Fighting War With Music



IC3PEAK performing live. Left: Nick Kostylev, right: Nastya Kresilina. Credit: Oli Zitch

“I don’t think Russia has a right to exist anymore,” said Marua Alyokhina, the lead singer of the feminist band Pussy Riot after she escaped Moscow this Spring. “Even before, there were questions about how it is united…and where it is going. But now I don’t think that is a question anymore.” (New York Times, 05/11/22,)

With the war in Ukraine now entering its fourth month, its impact has been felt throughout the world. Europe hasn’t seen this level of conflict since WWII. Not even the Yugoslav Wars or the First/Second Chechen Wars compare to the scale of the Ukrainian invasion. 

In response to mounting sanctions, the Kremlin has taken measures to silence dissent. Russian nationals are forced to refer to the war as a “special military operation,” or they can face up to 15 years in prison. Social media sites like Instagram, Facebook, and Twitter are all banned in Russia.
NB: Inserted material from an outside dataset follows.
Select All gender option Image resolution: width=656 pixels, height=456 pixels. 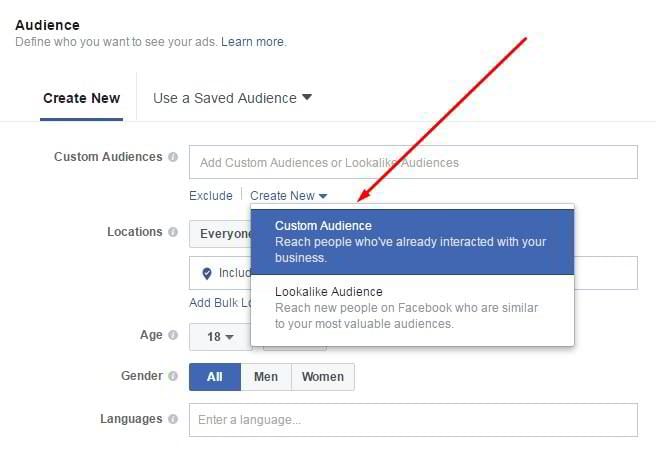click(x=214, y=377)
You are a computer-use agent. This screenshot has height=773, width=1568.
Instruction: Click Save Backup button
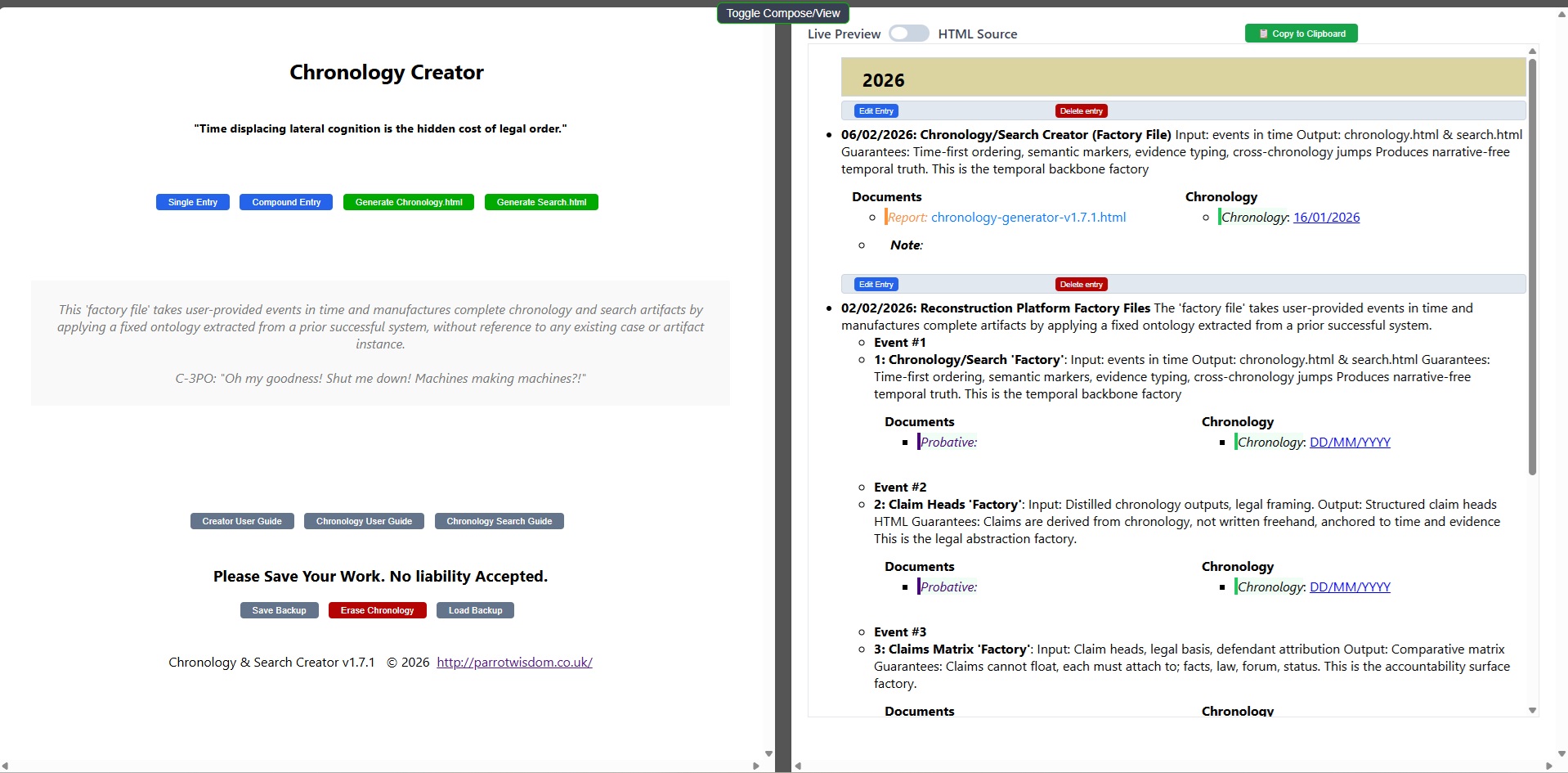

Even Russia’s version of Facebook, VK (VKontakte), is facing increased censorship.

Tens of thousands of Russians have taken to the streets to protest against the Ukrainian invasion. An article published by The Economist in March estimated that more than 15,000 Russians are currently imprisoned for participating in anti-war protests, most noticeably in the population centers of Moscow, St. Petersburg, Yekaterinburg, and Novosibirsk. 

Despite all these dangers, many Russian musicians have used their platforms to speak out against the war. Most notable of these is the Russian electronic duo IC3PEAK,  Nastya Kresilina and Nick Kostylev. IC3PEAK has a long-standing history of protesting the Kremlin and the decisions the Duma (Congress) makes. Most prominently, in 2018, they released a song titled Смерти больше нет (No More Death)” in response to the increased force of the Russian police. This resulted in them being followed by Russian police for the duration of their 2018 tour and even having to perform in secret locations. 

On March 5th, IC3PEAK took to their social media to declare their opposition to the war: “Right now there are hundreds of people dying in Ukraine. It breaks our hearts…The Russian government with Putin in charge is waging a war that shakes the future of both nations…Censorship and police surveillance in Russia is reaching new heights. It becomes harder to get accurate information…We performed and took part in protests, where thousands of Russians risked jail time just to disagree with the regime they never voted for. Peaceful protests still happen every day. We will continue to resist.”

The Russian rapper FACE posted to his Instagram stating that he was going to go on a charity tour in Europe to raise money to help Ukraine.  “The funds will be used to treat the victims, help medical institutions, field doctors, volunteer camps, purchase the necessary medicines and rehabilitation equipment.”

The members of ssshhhiiittt! from left to right: bassist Vanya Grachev, vocalist/guitarist Nikita Kislov, guitarist Vitaliy Isakov, drummer Sasha Kamood.  Credit: ssshhhiiittt!

Although IC3PEAK and FACE have since left Russia to escape imprisonment by the Kremlin, there are still artists inside Russia who are using their platforms to speak out. One band, ssshhhiiittt!, took to their Instagram on April 4th to state their position:

“Support each other as much as you can, this is very important right now. Love will win if each of us is responsible for it. Money for canceled concerts is held by the organizers in Ukraine and will be returned to you as soon as possible. Strength and health to all our listeners and friends.” 

Even though they did not directly state that they were in opposition to the war, their stance is clear.  Russian musicians are still finding ways to speak their minds and hopefully put an end to this genocide. They are taking a huge risk to speak out against this war.

If you would like to support Russian artists I recommend streaming the music of these Ukrainian, Russian, and Belarusian artists who have taken a stance against the war. It’s important to support the artist community because they are the ones who are using their platforms to speak out.